--- SUPPLIED DATA Enclosed Below ---
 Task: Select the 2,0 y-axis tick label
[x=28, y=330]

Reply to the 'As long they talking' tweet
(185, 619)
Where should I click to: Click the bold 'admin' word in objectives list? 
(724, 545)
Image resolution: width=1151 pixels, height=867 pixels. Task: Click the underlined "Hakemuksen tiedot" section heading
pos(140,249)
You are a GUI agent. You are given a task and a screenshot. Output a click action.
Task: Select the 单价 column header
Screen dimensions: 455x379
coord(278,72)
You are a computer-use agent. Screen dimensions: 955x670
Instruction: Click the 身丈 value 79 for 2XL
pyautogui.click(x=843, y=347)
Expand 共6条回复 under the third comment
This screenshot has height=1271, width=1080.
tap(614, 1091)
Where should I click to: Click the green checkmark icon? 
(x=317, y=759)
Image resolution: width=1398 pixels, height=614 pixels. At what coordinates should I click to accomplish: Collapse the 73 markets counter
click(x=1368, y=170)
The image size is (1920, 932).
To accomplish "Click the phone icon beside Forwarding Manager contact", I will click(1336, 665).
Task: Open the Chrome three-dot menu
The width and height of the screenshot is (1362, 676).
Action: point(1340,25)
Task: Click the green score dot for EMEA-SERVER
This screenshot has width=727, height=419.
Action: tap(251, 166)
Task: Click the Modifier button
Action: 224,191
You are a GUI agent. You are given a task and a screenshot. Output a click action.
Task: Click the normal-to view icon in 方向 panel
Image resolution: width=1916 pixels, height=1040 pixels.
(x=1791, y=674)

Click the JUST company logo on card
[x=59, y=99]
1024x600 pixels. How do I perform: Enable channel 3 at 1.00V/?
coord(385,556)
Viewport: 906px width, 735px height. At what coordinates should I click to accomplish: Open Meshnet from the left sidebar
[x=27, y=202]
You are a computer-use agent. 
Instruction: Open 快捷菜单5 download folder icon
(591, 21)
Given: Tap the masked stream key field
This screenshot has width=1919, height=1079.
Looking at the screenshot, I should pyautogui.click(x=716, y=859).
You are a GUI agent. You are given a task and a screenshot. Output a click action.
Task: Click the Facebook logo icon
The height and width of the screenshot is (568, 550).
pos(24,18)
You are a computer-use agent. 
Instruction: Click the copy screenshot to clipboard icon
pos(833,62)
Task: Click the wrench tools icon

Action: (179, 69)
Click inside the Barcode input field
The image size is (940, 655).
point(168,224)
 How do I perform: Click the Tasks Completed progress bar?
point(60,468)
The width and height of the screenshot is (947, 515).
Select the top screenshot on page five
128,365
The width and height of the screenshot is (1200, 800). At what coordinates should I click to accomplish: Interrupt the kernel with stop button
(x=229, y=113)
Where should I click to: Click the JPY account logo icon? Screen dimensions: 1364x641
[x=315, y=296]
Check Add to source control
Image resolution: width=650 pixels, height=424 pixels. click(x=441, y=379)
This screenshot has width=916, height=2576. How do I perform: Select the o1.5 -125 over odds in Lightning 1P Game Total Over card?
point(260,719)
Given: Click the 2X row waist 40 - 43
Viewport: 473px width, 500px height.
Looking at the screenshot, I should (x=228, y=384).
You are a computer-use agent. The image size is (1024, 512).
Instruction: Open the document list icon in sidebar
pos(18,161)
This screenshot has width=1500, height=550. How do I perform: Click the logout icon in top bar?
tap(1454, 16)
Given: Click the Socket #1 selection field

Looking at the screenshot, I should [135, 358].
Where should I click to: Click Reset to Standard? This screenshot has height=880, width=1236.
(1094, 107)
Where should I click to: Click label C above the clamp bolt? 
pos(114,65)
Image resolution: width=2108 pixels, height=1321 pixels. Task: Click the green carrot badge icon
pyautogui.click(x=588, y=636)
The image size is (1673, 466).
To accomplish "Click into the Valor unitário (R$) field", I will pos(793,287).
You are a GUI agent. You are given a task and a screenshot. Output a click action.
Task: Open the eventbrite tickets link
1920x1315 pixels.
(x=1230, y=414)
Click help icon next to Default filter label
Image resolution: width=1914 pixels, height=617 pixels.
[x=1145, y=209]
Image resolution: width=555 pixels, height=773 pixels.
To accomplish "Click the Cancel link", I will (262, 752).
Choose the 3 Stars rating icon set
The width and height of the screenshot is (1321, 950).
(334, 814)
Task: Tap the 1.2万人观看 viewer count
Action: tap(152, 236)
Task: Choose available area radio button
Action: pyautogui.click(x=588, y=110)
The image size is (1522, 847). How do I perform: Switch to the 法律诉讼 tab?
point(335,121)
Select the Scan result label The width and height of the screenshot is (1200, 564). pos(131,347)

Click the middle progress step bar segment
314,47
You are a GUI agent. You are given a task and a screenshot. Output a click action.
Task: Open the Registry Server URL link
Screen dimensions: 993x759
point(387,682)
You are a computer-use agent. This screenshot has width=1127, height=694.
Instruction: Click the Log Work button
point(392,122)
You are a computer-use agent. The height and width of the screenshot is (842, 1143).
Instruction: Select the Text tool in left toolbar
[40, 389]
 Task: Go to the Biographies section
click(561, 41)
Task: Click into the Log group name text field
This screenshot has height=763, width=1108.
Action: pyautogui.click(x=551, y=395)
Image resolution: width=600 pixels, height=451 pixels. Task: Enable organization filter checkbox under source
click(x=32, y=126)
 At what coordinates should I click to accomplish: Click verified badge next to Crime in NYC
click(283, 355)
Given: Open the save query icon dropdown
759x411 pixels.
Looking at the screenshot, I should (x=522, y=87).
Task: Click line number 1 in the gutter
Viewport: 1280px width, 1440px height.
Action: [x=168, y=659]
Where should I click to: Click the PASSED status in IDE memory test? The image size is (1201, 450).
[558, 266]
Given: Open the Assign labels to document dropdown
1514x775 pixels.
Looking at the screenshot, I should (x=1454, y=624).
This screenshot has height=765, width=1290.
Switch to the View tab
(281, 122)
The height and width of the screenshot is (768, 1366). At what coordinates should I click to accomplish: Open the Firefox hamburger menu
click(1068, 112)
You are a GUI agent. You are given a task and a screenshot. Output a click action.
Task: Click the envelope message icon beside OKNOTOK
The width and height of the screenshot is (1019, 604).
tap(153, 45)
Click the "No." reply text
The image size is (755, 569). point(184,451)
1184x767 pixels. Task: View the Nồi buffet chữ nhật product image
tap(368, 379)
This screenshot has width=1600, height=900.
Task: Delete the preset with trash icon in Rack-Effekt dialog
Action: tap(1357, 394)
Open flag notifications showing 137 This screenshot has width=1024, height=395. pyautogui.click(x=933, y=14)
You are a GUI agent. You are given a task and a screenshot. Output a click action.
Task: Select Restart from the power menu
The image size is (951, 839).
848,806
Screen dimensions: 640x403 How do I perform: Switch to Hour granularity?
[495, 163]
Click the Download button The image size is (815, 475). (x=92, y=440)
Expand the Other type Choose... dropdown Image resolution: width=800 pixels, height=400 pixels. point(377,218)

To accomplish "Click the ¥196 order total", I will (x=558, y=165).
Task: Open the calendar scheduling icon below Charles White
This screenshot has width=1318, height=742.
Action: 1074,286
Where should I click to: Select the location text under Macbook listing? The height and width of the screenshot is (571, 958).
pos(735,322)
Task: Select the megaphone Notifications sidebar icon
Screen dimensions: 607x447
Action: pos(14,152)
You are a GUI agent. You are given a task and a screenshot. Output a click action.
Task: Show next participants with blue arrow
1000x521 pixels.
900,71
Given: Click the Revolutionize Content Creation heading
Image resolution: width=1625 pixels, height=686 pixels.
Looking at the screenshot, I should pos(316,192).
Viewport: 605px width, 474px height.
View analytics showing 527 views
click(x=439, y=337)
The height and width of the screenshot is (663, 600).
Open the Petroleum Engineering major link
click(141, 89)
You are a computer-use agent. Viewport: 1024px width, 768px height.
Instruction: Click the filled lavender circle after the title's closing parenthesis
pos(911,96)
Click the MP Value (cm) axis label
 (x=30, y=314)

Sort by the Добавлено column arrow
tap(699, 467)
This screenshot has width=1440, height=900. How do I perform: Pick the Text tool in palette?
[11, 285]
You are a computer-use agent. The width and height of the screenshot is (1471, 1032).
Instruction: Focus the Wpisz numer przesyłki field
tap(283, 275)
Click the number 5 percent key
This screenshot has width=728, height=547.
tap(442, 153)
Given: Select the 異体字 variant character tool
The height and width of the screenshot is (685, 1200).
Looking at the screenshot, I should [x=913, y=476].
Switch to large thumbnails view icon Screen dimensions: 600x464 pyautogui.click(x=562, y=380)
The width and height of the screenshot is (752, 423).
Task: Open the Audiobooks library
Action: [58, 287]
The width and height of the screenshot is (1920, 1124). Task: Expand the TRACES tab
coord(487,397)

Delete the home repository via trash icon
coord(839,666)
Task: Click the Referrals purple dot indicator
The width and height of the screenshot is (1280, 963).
--- End of Enclosed SUPPLIED DATA ---
EXERCISE AIM – Say only the number of lines of the data above in which the string "dropdown" occurs.

TASK RESPONSE – 3